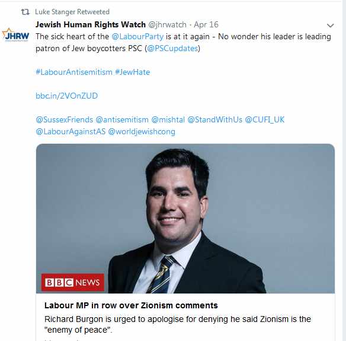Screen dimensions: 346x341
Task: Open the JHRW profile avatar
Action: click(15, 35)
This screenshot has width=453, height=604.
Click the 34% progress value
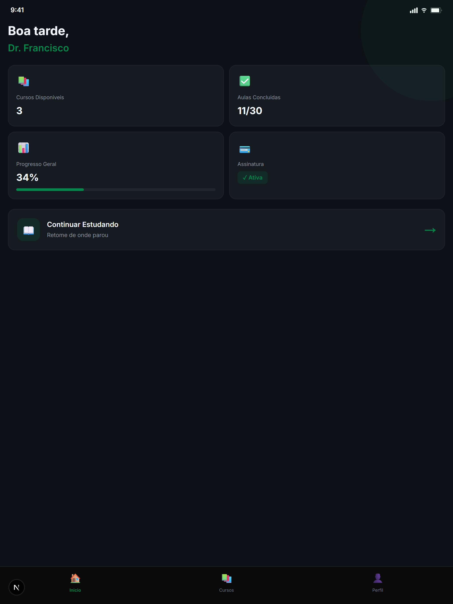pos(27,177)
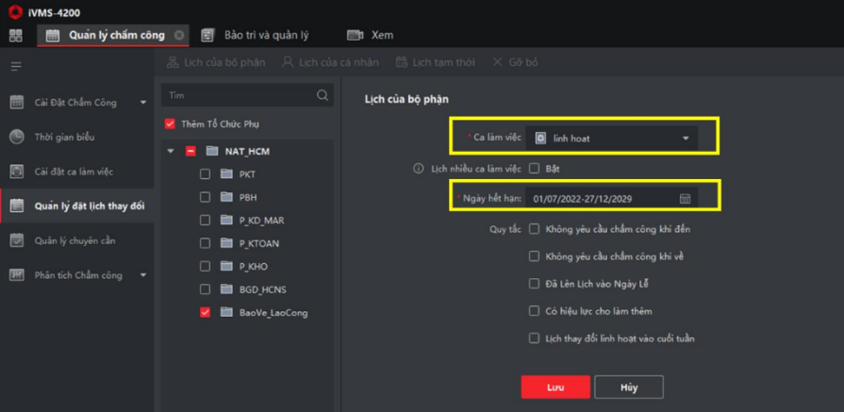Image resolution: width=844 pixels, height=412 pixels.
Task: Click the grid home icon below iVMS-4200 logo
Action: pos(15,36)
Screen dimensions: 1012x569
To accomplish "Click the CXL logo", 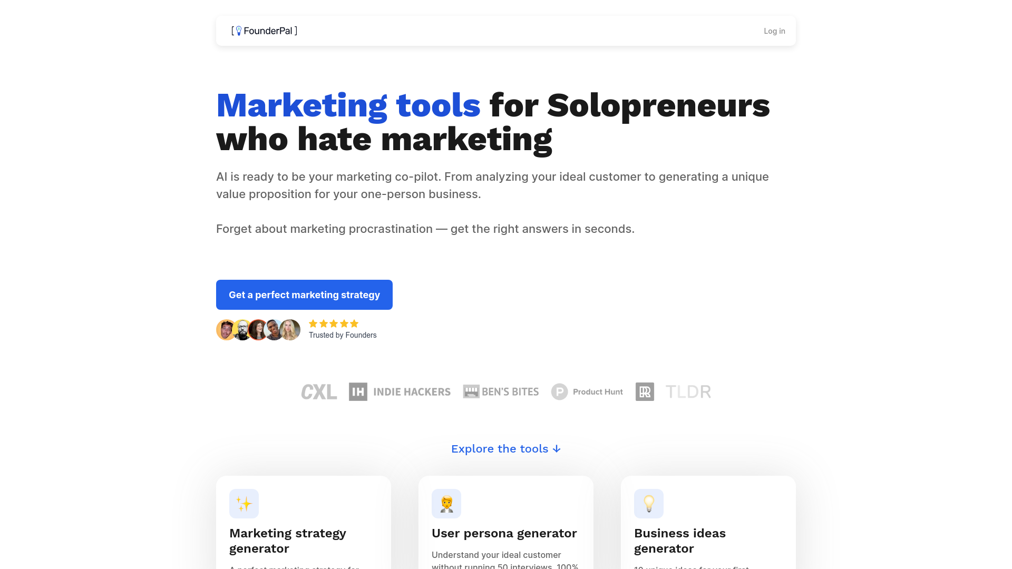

### What needs to be done
All pictures must be left out. Reproduce exactly the lines from the one containing "Screen dimensions: 1012x569" to the final line of the entries.

### Response to the exercise
Screen dimensions: 1012x569
To accomplish "Click the CXL logo", 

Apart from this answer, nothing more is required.